Ming Xiang (Chicago)
A great amount of sentence processing work has focused on revealing how the parser incrementally integrates each incoming word into the current linguistic representation. It is often explicitly or implicitly assumed that the representation preferred by the parser would determine the ultimate interpretation of the sentence. The current study investigates whether the interpretive bias in sentence comprehension necessarily tracks the parsing bias. Our case study, the Mandarin wh-in-situ scope dependencies, presents a misalignment between the local parsing decisions and the global interpretative decisions.
For Mandarin wh-in-situ constructions that involve scope ambiguity, e.g. two [spec, CP] positions c-command one wh-in-situ phrase, eye movement reading measures and acceptability judgments both showed a locality bias in parsing, such that the local scope dependencies are much less costly to process than the non-local ones. The non-local scope dependency is difficult to obtain when there is an intervening scope position available. The locality bias remains robust even when anticipatory cues are introduced to facilitate the non-local scope. However, when a truth-value judgment task is used to probe which scope, local vs. non-local, is more preferred, there is an anti-locality bias, such that the interpretation compatible with the non-local scope is more preferred.

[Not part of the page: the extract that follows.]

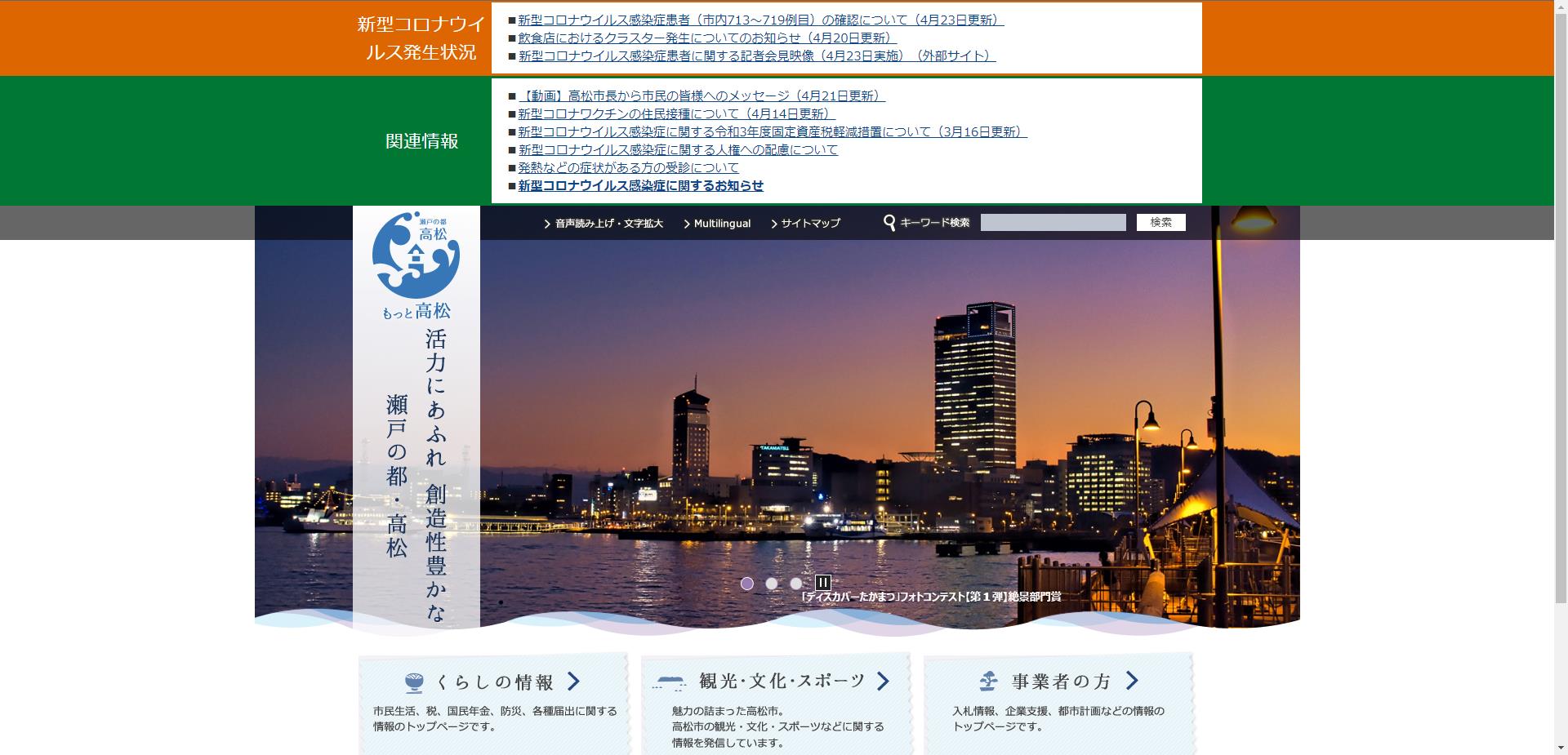Image resolution: width=1568 pixels, height=755 pixels.
Task: Select the 関連情報 section heading
Action: tap(421, 140)
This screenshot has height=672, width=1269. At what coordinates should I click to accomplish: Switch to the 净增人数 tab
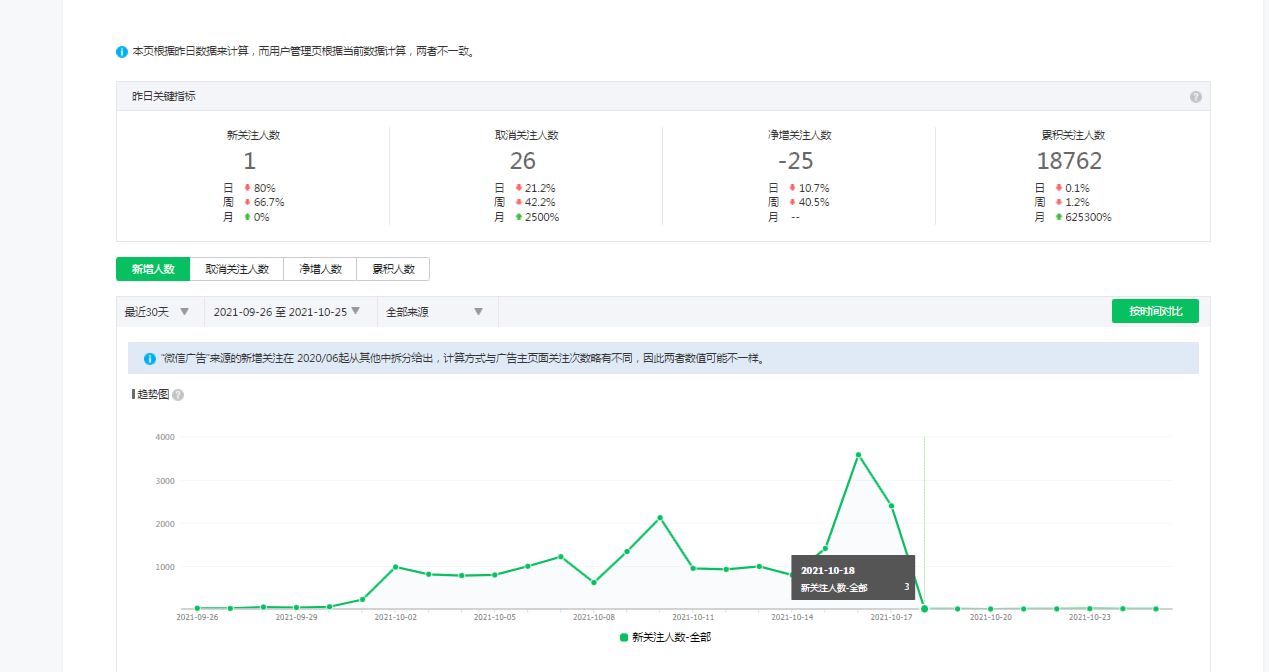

We propose a Bayesian pragmatic inference model to account for these findings, following the Rational Speech Act framework (RSA, Goodman & Frank, 2016). Under this model, the seeming conflict between parsing and interpretation will ultimately disappear because in the proposed model parsing preferences will be naturally embedded under the pragmatic reasoning process to derive the ultimate interpretation. The currently study therefore makes novel contributions, both empirically and theoretically, to address questions about the relationship between parsing and interpretation. The current study also has implications about the standard methodologies in linguistics research, such as acceptability judgments and truth value judgments.